Where New York, Chicago, Los Angeles falters is as an attempt to chart and explain the forces of globalization. In the introductory chapter, the author says that explaining the differential impact of the "post-Fordist" globalized economy on each of these three urban regions "constitutes the ultimate goal of this book" and that this must be done in the context of their heritage and historical experience. Yet, the key defining elements identified by Abu Lughod are almost all local in nature. For example, in comparing post-World War II residential development in Chicago and New York, Abu Lughod concludes that the former was free to "empty-out" its center core of white, middle-class residents, who flocked to new housing in the suburbs, while the latter was inhibited by rent controls that made the option of moving less attractive.

In the final chapter, Abu-Lughod grasps the nettle and ponders the effects of globalization on the present fates of the urbanized regions of New York, Chicago and Los Angeles. In doing so she employs several empirical measures: raw tonnage of freight passing through airports and maritime ports; the magnitude of foreign direct investment; the location of corporate headquarters; and the presence of international investment, commodity and financial markets. None of these proves very satisfactory. With shipping and air-freight, the author acknowledges that the measure she used is "crude" and reveals multiple anomalies. The foreign investment figures are no more discerning since they refer only to the state rather than the municipal level. In a revealing footnote (p. 552), Abu Lughod recalls being asked during a presentation to Peter Marcuse's course on global cities what proportion of the variance in cities she thought could be attributed directly to international forces. Her best guess is "about 10 per cent at most," depending on how you distinguish "direct" from "indirect" effects.
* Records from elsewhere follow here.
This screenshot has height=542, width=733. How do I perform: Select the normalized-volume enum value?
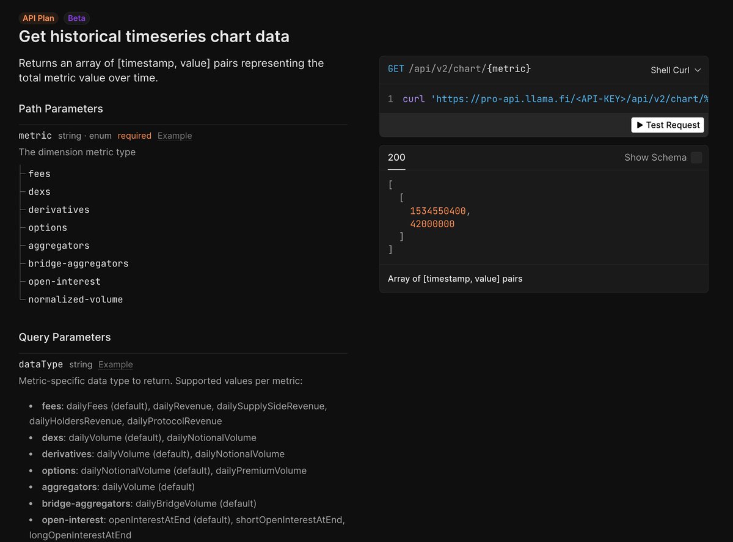click(x=75, y=299)
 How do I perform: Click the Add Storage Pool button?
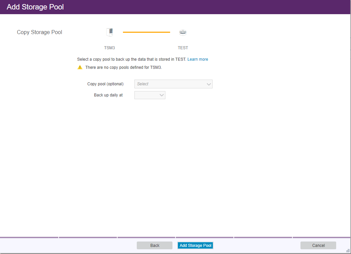(195, 246)
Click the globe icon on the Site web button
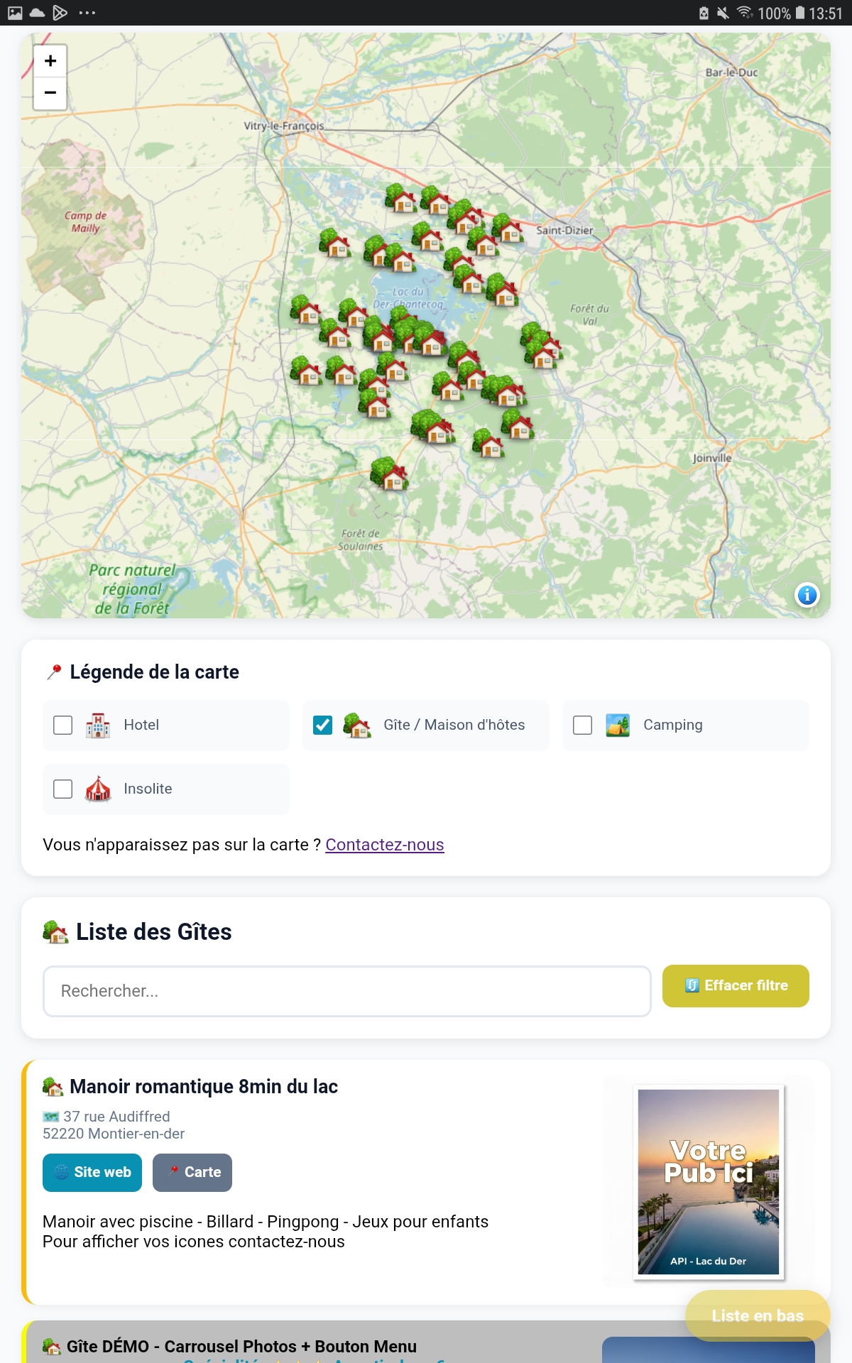The width and height of the screenshot is (852, 1363). pyautogui.click(x=60, y=1172)
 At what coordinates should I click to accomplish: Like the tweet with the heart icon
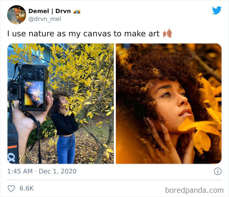11,188
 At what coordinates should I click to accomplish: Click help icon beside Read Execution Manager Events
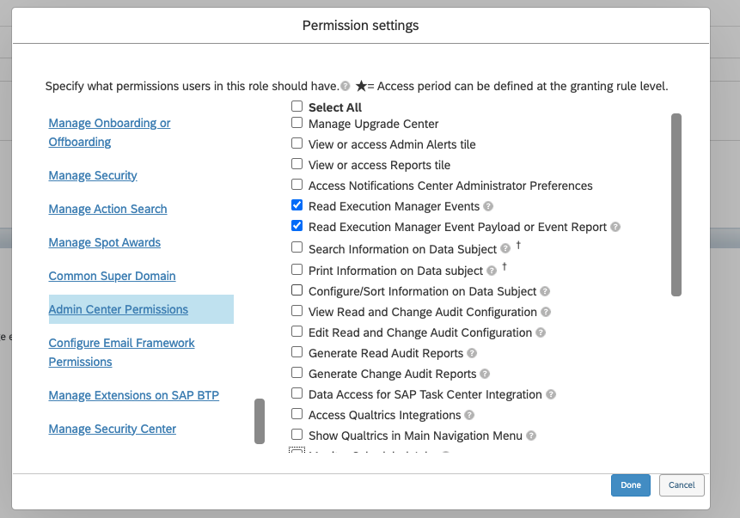click(488, 207)
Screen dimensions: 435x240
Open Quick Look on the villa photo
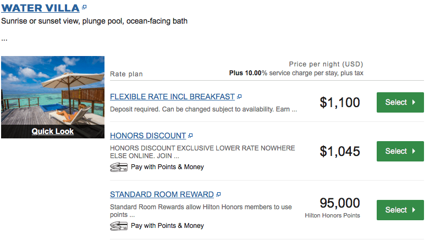pos(52,131)
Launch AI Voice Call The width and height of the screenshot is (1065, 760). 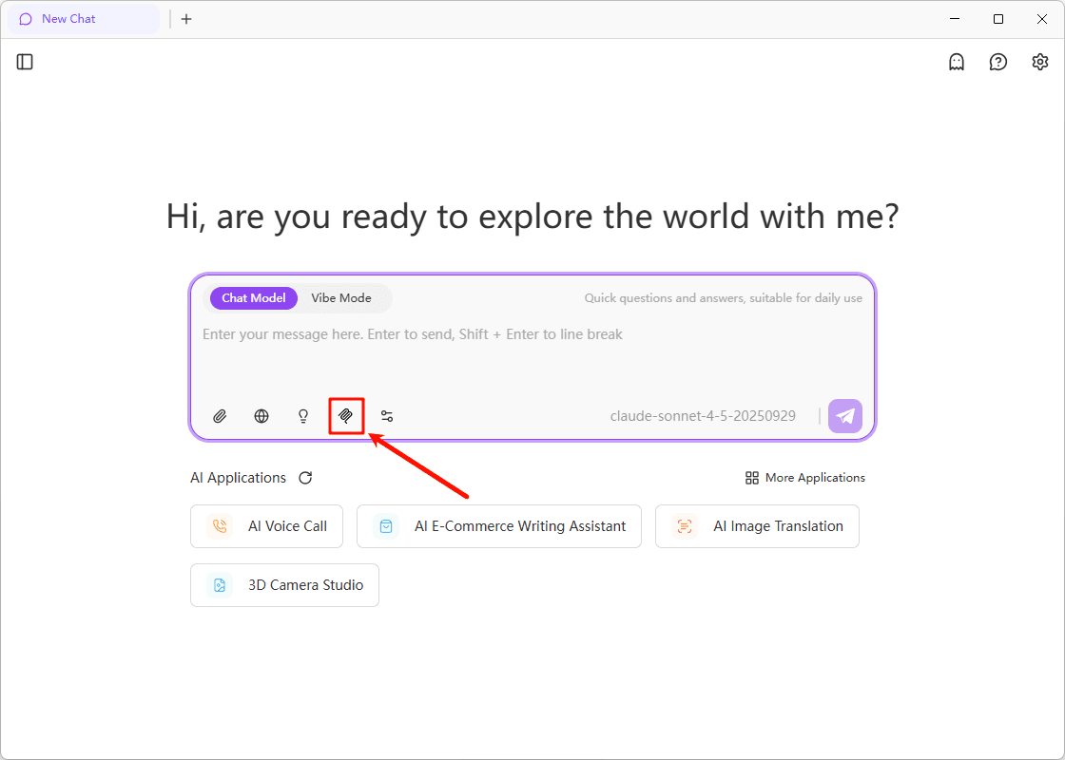[266, 526]
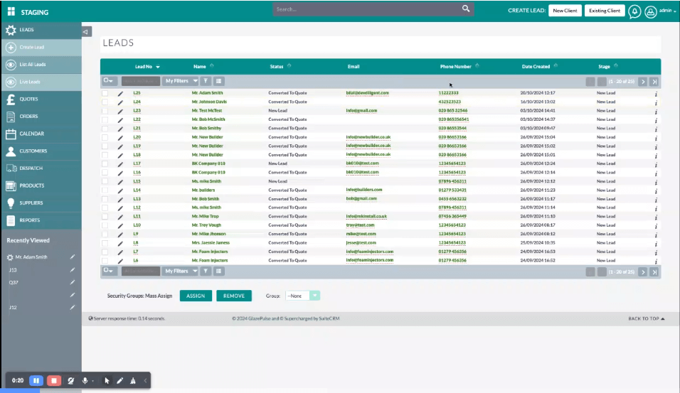
Task: Click the New Client button
Action: point(565,11)
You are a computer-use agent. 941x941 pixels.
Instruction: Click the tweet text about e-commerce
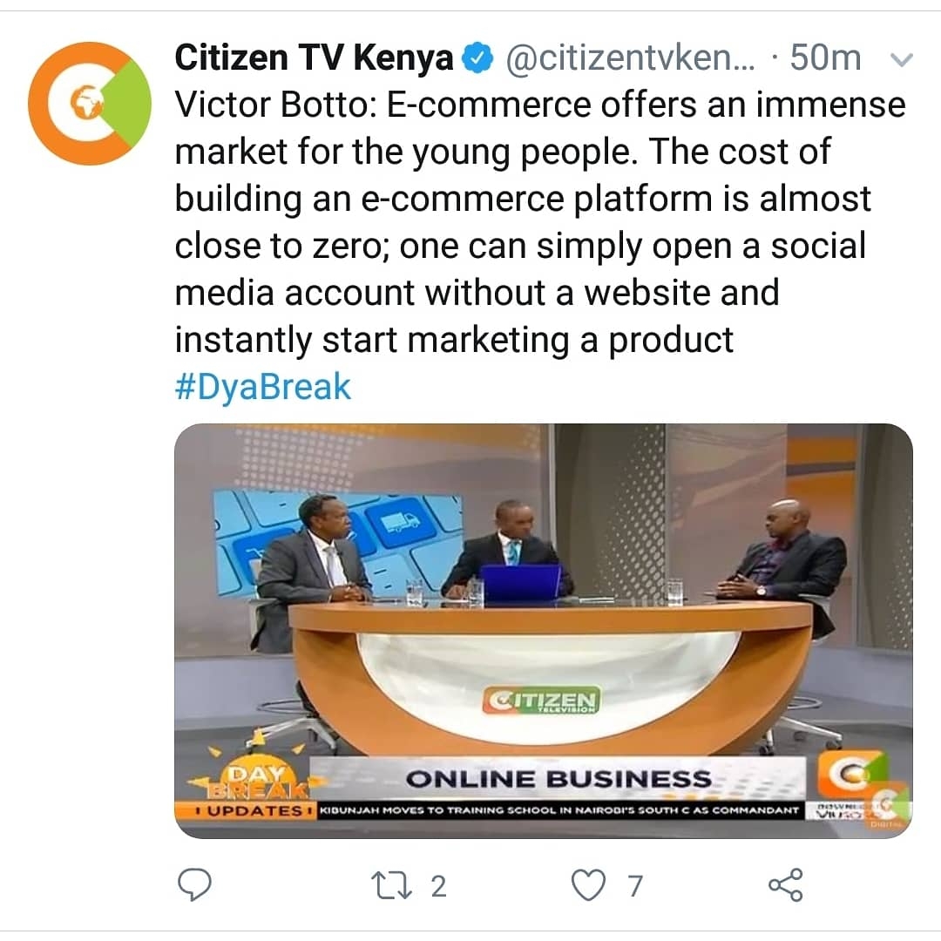click(x=540, y=222)
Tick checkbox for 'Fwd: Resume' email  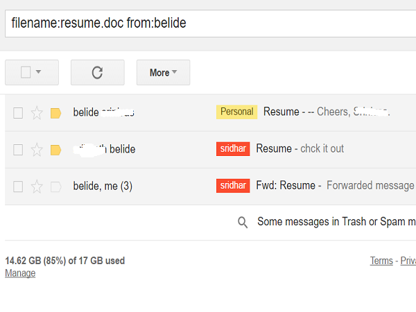pos(18,187)
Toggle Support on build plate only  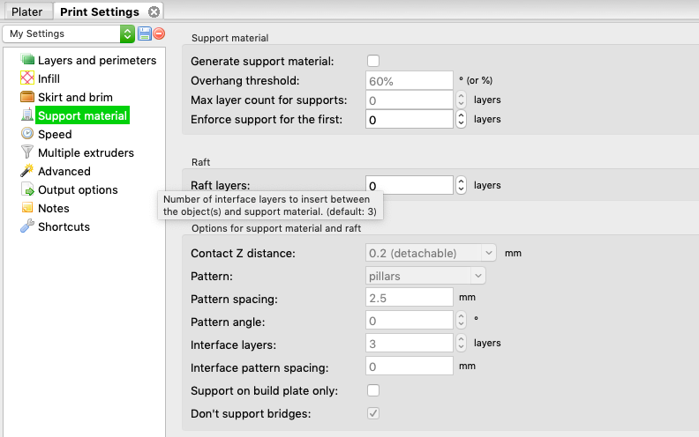[x=373, y=390]
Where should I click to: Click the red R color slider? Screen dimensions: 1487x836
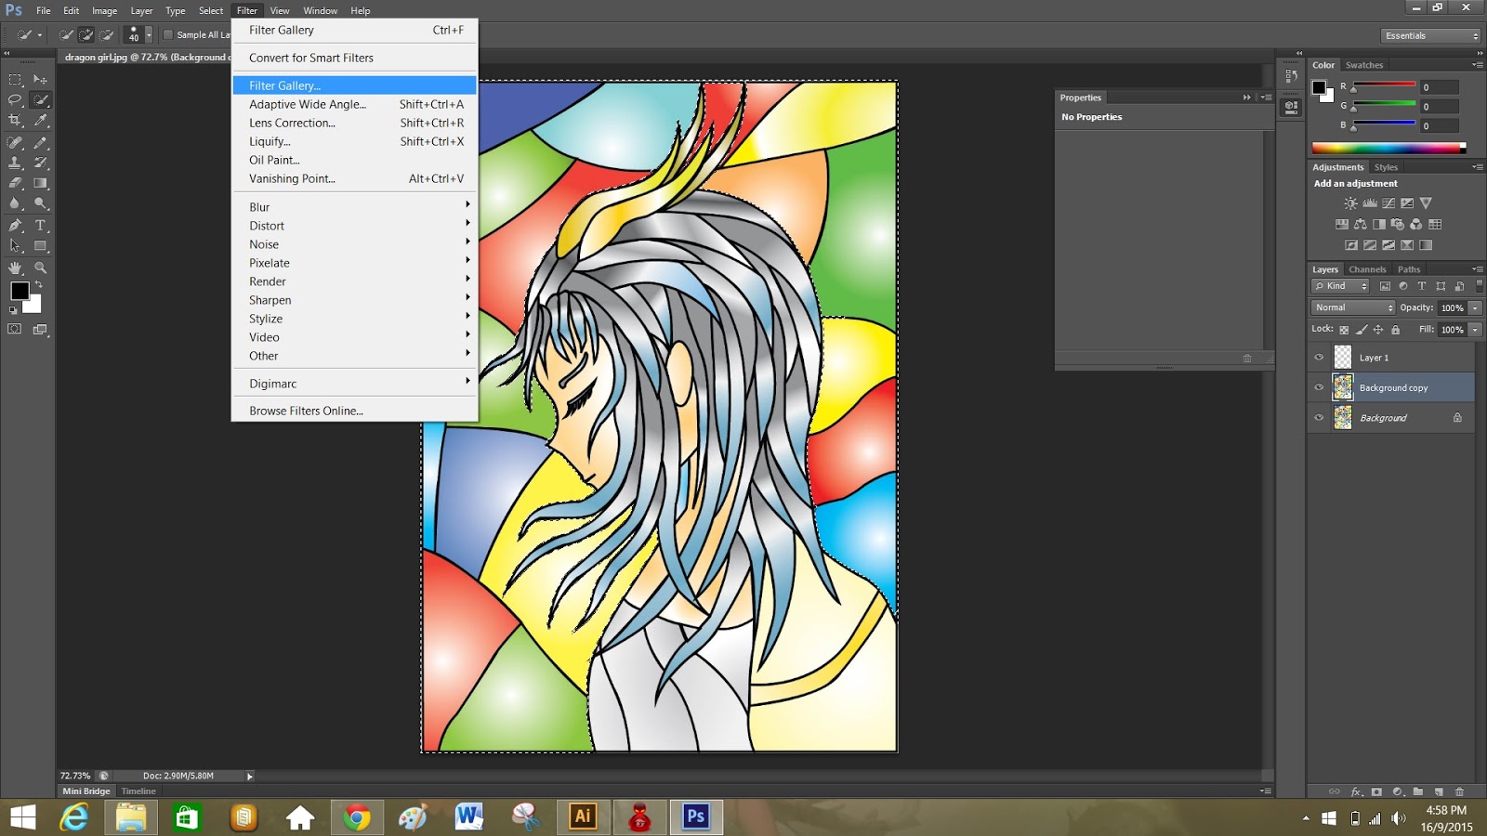point(1384,85)
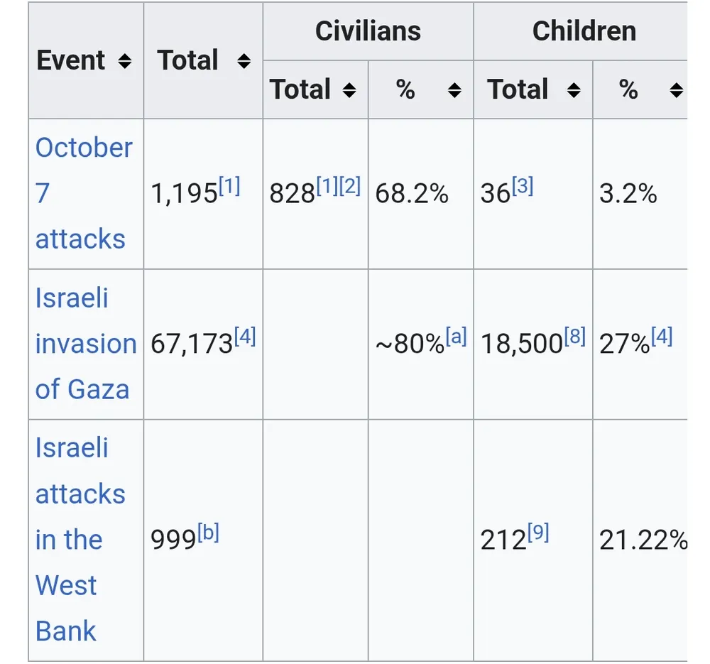Open citation [8] beside 18,500
The height and width of the screenshot is (664, 710).
point(575,337)
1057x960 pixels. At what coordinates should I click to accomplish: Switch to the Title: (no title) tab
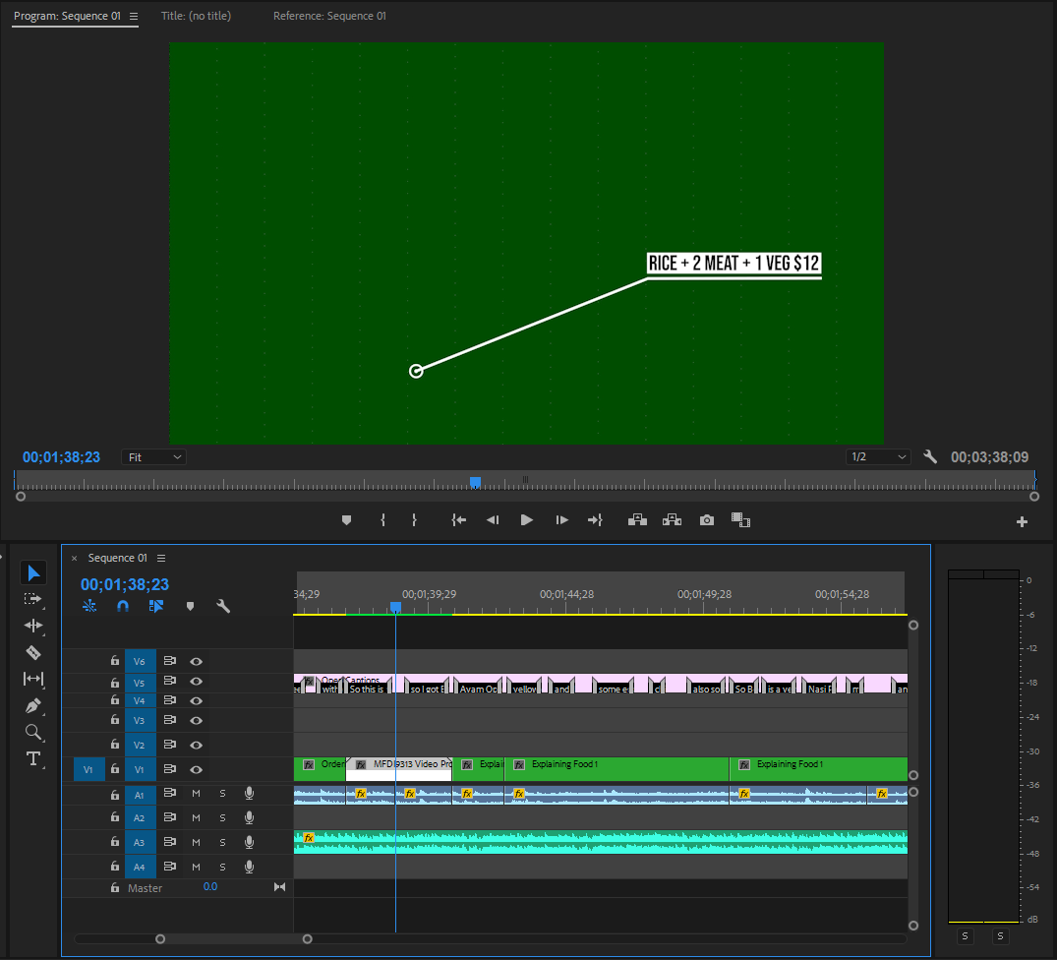[197, 16]
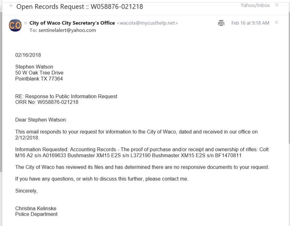
Task: Click the address line 50 W Oak Tree Drive
Action: pos(39,73)
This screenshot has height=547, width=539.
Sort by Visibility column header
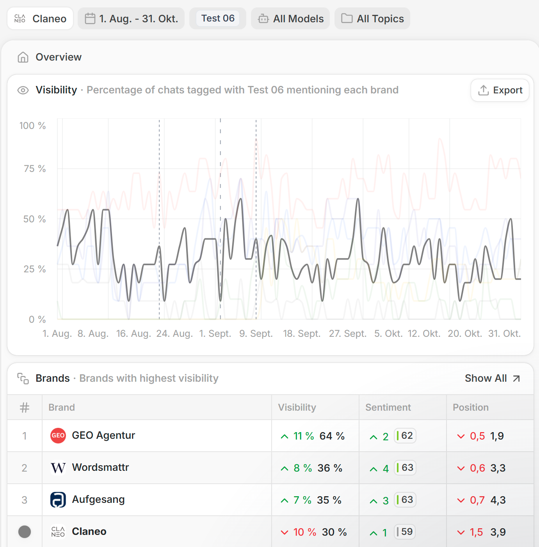click(297, 408)
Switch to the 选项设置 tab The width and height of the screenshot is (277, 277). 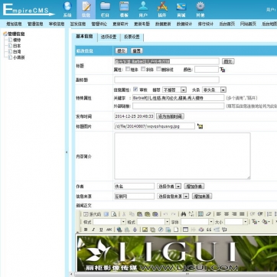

A further difficulty is that she relies exclusively on economic measures of globalization while ignoring cultural indicators, even while acknowledging that New York and Los Angeles have been powerfully impacted by changes directly attributable to "the increased internationalization of ... cultural production and consumption, and the communications revolution itself." (p. 406). Inexplicably, there is little here about the impact of the "global entertainment economy" on [End Page 146] the contemporary metropolis, as evidenced by the recent development of such major leisure destinations as the "new" Times Square (New York), Hollywood & Highland (Los Angeles) and Navy Pier (Chicago). Despite spending 10 months in residence at the UCLA Planning Program, Abu Lughod all but ignores the work of the "LA School" of urban theory, although she confesses (p. 363) to sharing geographer Allen Scott's view of what constitutes the "new economy." It says something, perhaps, that after over 400 pages of disciplined socio-historical analysis, the author concludes by relating her impressions of life in each of the three cities (she seems to prefer the "spectacle of the streets" in New York City). For me, this personal reflection constitutes the highlight of the book.